A mother of two, Shannon, of Silver Spring, was elected to the Montgomery County Board of Education in 1982, and served until 1984. She vacated her seat when she was appointed as special assistant to then-Montgomery County Executive Charles Gilchrist in 1984, according to a biography posted on the county government’s website. Shannon was the first black woman to hold the title.
From 1995 to 2008, she was the executive director of the Montgomery County Human Rights Commission. She also was the founder of the county’s Human Rights Hall of Fame.
Shannon was involved in many local civic organizations, including the Montgomery County Housing Partnership, United Way, the Montgomery County Arts Council, the National Association for the Advancement of Colored People and the Regional Institute of Children and Adolescents.
In a statement Monday afternoon, the Montgomery County Council wrote that the county “is a more just and fairer place because of Odessa’s public service, volunteerism and advocacy.”
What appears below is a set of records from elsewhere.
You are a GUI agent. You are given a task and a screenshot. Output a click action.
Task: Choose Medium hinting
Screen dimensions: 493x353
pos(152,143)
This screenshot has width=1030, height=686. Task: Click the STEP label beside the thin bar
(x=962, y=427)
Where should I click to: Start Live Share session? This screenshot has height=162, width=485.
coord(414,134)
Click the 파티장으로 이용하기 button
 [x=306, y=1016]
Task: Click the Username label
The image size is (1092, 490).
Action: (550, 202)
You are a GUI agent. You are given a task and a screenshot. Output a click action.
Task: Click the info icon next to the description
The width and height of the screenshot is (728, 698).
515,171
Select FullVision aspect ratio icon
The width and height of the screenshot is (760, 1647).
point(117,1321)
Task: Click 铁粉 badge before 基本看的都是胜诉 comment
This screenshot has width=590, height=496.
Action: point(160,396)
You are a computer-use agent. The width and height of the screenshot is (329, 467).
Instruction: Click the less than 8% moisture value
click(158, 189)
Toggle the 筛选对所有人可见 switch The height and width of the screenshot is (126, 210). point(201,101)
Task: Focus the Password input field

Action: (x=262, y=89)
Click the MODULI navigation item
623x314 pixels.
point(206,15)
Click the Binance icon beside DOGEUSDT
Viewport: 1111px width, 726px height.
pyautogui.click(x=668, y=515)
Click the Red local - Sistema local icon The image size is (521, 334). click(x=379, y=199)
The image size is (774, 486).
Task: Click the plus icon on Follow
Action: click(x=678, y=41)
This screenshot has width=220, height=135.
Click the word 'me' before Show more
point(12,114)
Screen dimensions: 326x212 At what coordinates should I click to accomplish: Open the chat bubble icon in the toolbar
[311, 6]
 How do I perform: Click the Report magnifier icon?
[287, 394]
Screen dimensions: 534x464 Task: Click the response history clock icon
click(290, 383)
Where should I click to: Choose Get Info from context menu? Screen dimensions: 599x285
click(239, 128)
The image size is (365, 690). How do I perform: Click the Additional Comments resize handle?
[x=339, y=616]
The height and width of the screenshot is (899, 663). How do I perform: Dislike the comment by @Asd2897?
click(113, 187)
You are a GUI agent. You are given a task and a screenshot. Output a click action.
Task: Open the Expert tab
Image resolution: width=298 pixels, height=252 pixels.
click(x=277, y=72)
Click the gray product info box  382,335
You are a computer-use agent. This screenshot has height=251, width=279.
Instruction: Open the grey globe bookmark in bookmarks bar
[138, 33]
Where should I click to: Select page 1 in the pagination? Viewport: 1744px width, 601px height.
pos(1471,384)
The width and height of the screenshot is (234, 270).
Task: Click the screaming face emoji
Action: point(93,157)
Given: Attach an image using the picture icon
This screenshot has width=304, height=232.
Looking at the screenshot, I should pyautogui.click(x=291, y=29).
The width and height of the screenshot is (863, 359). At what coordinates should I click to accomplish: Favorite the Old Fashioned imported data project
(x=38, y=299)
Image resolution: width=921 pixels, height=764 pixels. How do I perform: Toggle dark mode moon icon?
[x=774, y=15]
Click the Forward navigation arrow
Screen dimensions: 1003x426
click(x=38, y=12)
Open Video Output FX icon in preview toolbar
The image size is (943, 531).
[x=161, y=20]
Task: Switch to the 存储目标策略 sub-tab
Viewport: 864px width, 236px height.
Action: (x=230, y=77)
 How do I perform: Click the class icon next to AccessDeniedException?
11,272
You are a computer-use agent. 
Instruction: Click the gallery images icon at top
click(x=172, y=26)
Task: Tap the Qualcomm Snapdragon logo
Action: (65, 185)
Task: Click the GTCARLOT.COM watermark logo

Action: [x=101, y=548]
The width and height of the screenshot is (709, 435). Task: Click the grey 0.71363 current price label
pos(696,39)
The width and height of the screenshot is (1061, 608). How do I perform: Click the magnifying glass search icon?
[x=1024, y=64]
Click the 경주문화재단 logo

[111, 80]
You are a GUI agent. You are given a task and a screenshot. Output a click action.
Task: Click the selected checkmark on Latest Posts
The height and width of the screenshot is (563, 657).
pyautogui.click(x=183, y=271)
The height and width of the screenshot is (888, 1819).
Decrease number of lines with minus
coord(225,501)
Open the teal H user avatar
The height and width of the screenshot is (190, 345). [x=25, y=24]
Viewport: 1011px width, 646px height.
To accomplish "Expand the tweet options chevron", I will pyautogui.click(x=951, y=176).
“Odessa was a trailblazer, and her determination, grace and positivity will be sorely missed,” the statement said.
In a Twitter post, MCPS Superintendent Jack Smith wrote: “My affection and respect for (Shannon) is immense.”
Shannon was born in Washington, D.C., and earned a bachelor’s degree from Smith College in Massachusetts. She taught in Baltimore public schools, where she made $2,000 per year. Then she worked for the federal government, where she was the national program director for the Equal Employment Opportunity Commission, according to the county’s biography.
In an interview with County Cable Montgomery in 2015, Shannon said she grew up in a “self-contained cocoon,” in a community primarily of black people, so she didn’t experience discrimination until she attended Smith College. She was the only black person in her class, Shannon said, and she struggled initially. But, eventually, she made friends and graduated on the dean’s list.
“In many instances, I’ve been the only black, the only woman, and those situations are stressful,” Shannon said. “But, again, they strengthened you. … Everything that I could find to help our people to move forward in this county I did, because I liked the challenge and I like to make a difference.”
Information about funeral services was not available Monday afternoon.